From: NeilBrown <neilb@suse.de>
To: Andrew Morton <akpm@linux-foundation.org>
Cc: linux-raid@vger.kernel.org, linux-kernel@vger.kernel.org
Subject: [PATCH 001 of 7] md: Support 'external' metadata for md arrays.
Date: Fri, 14 Dec 2007 17:26:08 +1100 [thread overview]
Message-ID: <1071214062608.1815@suse.de> (raw)

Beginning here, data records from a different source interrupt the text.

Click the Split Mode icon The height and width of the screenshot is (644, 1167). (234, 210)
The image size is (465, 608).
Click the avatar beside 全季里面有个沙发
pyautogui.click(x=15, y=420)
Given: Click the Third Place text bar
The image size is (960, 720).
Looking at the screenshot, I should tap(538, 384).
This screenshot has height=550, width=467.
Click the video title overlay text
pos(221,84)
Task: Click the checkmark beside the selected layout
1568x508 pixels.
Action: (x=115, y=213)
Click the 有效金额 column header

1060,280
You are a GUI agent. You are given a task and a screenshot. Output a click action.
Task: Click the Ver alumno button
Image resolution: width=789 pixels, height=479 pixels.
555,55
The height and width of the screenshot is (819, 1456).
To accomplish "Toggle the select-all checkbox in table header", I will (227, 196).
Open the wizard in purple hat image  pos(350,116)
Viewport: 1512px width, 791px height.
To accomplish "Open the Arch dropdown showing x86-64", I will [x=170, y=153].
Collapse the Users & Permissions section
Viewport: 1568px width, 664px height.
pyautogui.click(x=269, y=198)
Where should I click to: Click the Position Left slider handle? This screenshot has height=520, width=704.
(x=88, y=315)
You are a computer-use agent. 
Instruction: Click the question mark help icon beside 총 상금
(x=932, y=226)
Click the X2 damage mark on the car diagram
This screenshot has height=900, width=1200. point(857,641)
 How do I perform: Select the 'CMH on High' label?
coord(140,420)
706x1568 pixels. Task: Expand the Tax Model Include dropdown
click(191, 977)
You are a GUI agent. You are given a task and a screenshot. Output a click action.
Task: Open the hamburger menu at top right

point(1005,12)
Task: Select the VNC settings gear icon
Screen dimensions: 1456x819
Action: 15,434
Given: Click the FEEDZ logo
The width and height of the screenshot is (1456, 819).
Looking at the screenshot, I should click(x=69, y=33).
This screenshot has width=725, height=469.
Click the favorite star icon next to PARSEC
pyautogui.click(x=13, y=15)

In-Reply-To: 20071214171950.1308.patches@notabene
- Add a state flag 'external' to indicate that the metadata is managed
externally (by user-space) so important changes need to be
left of user-space to handle.
Alternates are non-persistant ('none') where there is no stable metadata -
after the array is stopped there is no record of it's status - and
internal which can be version 0.90 or version 1.x
These are selected by writing to the 'metadata' attribute.
- move the updating of superblocks (sync_sbs) to after we have checked if
there are any superblocks or not.
- New array state 'write_pending'. This means that the metadata records
the array as 'clean', but a write has been requested, so the metadata has
to be updated to record a 'dirty' array before the write can continue.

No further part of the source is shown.